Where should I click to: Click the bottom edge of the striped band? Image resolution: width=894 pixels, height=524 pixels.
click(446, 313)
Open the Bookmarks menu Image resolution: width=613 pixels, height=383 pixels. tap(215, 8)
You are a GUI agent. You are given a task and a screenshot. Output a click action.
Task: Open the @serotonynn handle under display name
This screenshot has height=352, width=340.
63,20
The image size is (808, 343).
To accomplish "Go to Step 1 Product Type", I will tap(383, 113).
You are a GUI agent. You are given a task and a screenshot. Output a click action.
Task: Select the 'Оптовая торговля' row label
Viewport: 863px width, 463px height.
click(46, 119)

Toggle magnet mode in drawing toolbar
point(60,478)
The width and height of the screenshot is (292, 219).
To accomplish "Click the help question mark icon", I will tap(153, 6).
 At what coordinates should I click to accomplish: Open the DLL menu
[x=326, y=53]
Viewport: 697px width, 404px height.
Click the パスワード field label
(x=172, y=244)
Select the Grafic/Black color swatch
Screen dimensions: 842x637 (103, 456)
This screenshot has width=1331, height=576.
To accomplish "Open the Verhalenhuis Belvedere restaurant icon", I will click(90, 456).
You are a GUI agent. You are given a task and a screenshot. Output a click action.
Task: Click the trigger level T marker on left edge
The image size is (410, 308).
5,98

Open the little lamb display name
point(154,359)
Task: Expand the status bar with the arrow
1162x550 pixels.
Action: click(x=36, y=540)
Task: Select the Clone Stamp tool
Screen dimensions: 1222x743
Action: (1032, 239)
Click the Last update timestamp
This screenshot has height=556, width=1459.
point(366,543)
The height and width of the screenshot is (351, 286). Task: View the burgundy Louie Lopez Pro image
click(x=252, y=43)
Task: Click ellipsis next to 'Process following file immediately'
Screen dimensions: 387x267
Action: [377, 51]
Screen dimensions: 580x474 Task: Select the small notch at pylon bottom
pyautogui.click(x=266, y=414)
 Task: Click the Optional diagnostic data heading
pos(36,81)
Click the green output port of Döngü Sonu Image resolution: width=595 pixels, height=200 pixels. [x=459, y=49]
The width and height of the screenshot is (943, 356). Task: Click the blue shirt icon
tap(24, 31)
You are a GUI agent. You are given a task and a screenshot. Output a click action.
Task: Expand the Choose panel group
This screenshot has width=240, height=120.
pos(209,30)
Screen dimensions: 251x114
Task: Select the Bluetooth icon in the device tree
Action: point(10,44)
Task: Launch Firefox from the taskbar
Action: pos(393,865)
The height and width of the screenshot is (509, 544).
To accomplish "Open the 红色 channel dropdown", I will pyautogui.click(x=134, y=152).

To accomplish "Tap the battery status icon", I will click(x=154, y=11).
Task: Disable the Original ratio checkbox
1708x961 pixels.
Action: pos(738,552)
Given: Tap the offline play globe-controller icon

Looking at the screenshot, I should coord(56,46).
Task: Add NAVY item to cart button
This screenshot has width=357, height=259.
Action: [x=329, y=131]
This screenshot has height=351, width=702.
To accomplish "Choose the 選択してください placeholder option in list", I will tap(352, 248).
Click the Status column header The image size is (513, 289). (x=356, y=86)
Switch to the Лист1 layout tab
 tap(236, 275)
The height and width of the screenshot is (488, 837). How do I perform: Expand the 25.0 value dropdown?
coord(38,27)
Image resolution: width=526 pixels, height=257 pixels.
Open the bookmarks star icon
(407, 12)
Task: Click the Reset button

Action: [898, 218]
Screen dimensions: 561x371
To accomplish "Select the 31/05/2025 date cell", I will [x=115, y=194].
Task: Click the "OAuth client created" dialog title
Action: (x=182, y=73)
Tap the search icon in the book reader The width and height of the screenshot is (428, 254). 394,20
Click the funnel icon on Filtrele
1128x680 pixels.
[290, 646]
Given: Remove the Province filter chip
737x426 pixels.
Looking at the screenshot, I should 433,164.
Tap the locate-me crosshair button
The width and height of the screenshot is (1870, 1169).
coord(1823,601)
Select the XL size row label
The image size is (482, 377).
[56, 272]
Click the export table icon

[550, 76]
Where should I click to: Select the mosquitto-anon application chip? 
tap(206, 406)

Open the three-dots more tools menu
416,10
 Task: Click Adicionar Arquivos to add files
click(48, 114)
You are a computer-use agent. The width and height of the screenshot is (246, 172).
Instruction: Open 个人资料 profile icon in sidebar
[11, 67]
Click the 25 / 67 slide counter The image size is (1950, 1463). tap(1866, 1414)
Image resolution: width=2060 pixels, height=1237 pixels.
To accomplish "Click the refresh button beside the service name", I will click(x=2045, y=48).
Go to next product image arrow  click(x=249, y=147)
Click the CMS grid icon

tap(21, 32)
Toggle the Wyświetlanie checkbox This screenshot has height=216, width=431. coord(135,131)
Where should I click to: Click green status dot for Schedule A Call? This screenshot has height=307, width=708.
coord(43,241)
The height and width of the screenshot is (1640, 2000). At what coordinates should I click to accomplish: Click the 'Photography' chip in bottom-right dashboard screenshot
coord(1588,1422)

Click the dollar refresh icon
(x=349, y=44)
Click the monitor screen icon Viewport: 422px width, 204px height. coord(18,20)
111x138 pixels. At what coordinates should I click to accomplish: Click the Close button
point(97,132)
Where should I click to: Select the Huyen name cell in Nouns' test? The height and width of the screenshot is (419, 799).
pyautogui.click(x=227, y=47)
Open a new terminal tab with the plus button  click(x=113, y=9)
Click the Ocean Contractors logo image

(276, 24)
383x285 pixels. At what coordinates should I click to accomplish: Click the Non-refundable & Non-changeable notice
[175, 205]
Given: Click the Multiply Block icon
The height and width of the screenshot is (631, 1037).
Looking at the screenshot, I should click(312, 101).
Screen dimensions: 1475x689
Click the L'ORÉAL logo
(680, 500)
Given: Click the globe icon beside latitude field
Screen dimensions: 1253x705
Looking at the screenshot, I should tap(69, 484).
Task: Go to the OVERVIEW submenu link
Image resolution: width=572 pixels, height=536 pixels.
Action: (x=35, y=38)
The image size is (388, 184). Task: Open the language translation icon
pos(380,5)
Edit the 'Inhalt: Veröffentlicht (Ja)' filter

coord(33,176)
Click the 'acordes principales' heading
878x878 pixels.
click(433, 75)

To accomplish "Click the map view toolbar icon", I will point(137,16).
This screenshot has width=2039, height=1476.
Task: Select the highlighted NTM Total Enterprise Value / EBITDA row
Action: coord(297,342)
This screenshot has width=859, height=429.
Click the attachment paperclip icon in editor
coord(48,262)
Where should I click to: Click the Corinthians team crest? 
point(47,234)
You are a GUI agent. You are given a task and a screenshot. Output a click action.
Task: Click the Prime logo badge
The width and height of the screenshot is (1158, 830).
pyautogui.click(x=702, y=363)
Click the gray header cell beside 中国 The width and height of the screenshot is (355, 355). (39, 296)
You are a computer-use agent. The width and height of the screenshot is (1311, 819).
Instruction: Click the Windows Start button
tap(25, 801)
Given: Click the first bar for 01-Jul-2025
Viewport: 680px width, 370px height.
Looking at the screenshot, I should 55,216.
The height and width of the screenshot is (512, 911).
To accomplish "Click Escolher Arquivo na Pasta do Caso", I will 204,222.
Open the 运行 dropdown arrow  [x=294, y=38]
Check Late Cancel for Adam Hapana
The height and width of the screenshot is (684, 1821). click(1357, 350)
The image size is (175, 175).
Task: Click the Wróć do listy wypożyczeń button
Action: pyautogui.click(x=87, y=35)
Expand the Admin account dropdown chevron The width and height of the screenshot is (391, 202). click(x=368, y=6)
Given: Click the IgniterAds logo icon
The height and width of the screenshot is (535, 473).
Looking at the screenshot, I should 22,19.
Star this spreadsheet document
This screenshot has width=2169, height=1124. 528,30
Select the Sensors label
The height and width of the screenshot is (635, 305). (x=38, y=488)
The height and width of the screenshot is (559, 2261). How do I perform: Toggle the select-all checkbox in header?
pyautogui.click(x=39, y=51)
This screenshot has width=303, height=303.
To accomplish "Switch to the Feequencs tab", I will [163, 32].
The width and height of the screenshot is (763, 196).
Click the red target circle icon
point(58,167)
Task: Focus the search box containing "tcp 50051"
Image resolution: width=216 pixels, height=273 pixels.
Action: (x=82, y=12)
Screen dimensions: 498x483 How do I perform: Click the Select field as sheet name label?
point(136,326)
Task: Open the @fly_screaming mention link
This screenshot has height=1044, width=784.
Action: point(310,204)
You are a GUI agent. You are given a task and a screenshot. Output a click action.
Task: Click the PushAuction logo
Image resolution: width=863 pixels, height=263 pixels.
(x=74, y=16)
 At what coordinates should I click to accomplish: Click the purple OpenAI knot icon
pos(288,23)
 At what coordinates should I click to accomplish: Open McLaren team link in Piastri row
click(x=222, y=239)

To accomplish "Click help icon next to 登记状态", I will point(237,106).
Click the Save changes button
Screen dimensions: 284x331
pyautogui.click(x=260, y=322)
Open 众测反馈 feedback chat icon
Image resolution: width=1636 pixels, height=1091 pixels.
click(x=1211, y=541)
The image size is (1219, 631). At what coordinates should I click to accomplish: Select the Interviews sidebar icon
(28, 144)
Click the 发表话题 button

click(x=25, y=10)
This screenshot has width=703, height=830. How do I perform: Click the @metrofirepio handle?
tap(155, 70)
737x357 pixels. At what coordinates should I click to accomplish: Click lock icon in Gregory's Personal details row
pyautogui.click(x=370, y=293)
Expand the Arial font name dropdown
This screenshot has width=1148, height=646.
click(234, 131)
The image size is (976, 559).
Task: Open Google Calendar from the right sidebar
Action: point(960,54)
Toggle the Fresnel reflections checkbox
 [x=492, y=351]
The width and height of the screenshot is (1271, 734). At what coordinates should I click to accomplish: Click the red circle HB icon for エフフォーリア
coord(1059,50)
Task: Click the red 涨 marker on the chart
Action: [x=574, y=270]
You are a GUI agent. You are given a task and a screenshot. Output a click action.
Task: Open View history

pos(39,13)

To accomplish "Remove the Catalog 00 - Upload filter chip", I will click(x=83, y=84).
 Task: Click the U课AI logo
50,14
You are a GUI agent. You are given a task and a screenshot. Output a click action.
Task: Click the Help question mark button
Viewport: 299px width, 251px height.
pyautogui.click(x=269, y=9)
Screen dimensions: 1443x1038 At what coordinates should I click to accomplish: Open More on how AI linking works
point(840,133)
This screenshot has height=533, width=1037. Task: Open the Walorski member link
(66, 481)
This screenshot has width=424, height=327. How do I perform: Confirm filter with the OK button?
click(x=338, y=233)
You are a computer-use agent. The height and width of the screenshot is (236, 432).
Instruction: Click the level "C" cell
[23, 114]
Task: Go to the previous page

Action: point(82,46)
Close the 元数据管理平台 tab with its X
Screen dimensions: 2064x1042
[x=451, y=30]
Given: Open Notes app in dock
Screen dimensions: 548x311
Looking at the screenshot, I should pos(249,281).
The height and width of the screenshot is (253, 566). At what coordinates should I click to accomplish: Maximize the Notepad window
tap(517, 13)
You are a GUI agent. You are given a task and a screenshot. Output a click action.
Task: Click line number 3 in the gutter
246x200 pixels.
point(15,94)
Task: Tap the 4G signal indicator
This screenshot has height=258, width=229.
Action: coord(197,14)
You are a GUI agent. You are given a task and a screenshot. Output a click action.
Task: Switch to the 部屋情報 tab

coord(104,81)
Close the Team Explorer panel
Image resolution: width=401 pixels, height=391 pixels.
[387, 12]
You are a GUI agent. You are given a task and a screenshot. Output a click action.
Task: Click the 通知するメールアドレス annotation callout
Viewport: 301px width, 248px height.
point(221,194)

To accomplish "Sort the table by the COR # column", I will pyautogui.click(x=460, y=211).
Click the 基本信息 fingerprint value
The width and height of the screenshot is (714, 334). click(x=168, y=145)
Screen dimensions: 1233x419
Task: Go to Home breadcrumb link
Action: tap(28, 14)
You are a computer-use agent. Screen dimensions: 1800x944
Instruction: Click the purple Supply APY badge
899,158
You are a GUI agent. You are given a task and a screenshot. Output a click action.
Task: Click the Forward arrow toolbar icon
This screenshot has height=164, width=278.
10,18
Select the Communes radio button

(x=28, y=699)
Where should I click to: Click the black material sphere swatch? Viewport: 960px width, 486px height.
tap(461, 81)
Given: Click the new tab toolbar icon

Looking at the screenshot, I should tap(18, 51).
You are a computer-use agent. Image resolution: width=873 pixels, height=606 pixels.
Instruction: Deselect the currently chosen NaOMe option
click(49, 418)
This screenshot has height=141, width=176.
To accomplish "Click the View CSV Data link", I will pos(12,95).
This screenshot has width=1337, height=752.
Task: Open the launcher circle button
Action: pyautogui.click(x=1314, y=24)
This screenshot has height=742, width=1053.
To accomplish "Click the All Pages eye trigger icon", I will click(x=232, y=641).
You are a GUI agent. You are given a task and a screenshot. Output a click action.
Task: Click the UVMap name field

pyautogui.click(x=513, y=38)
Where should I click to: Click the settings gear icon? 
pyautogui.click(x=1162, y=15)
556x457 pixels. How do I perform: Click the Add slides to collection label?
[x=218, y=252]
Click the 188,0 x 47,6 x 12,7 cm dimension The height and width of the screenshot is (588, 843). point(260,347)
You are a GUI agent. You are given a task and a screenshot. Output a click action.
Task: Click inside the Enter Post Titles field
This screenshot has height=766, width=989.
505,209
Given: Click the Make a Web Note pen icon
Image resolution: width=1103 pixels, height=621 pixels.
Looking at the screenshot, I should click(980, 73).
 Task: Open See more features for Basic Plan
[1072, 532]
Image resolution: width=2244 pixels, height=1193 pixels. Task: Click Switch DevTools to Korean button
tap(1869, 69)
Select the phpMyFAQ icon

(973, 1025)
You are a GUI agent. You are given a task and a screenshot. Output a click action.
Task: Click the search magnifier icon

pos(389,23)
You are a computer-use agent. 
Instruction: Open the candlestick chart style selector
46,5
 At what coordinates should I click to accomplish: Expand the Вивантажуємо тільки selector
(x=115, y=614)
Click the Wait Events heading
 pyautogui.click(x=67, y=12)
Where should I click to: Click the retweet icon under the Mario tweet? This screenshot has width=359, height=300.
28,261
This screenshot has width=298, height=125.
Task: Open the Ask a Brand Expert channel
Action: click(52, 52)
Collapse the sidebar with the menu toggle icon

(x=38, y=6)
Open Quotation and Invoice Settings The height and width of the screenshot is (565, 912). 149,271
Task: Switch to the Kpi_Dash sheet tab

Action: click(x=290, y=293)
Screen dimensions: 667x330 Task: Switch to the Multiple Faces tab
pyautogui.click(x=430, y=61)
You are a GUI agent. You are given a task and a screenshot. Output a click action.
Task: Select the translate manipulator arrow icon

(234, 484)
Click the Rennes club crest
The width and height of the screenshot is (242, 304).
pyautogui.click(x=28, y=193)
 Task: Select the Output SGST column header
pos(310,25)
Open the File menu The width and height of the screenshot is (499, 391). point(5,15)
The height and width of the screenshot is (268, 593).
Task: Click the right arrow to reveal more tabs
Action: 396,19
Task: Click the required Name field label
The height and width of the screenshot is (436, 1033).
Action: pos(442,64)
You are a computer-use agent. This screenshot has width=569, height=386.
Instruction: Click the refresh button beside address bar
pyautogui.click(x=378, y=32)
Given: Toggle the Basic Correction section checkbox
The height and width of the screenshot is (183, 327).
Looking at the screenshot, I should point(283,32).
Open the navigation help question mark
────────────────────────────────────────
Rewrite the lines from the one containing "Given: Click the first bar for 01-Jul-2025" through the one containing "Action: point(310,204)", inclusive, changing "red target circle icon" to "red bullseye icon" and leaving everything else as it is.

Given: Click the first bar for 01-Jul-2025
Viewport: 680px width, 370px height.
Looking at the screenshot, I should 55,216.
The height and width of the screenshot is (512, 911).
To accomplish "Click Escolher Arquivo na Pasta do Caso", I will 204,222.
Open the 运行 dropdown arrow  [x=294, y=38]
Check Late Cancel for Adam Hapana
The height and width of the screenshot is (684, 1821). click(1357, 350)
The image size is (175, 175).
Task: Click the Wróć do listy wypożyczeń button
Action: pyautogui.click(x=87, y=35)
Expand the Admin account dropdown chevron The width and height of the screenshot is (391, 202). click(x=368, y=6)
Given: Click the IgniterAds logo icon
The height and width of the screenshot is (535, 473).
Looking at the screenshot, I should 22,19.
Star this spreadsheet document
This screenshot has width=2169, height=1124. 528,30
Select the Sensors label
The height and width of the screenshot is (635, 305). (x=38, y=488)
The height and width of the screenshot is (559, 2261). How do I perform: Toggle the select-all checkbox in header?
pyautogui.click(x=39, y=51)
This screenshot has width=303, height=303.
To accomplish "Switch to the Feequencs tab", I will [163, 32].
The width and height of the screenshot is (763, 196).
Click the red bullseye icon
point(58,167)
Task: Focus the search box containing "tcp 50051"
Image resolution: width=216 pixels, height=273 pixels.
Action: (x=82, y=12)
Screen dimensions: 498x483 How do I perform: Click the Select field as sheet name label?
point(136,326)
Task: Open the @fly_screaming mention link
This screenshot has height=1044, width=784.
Action: point(310,204)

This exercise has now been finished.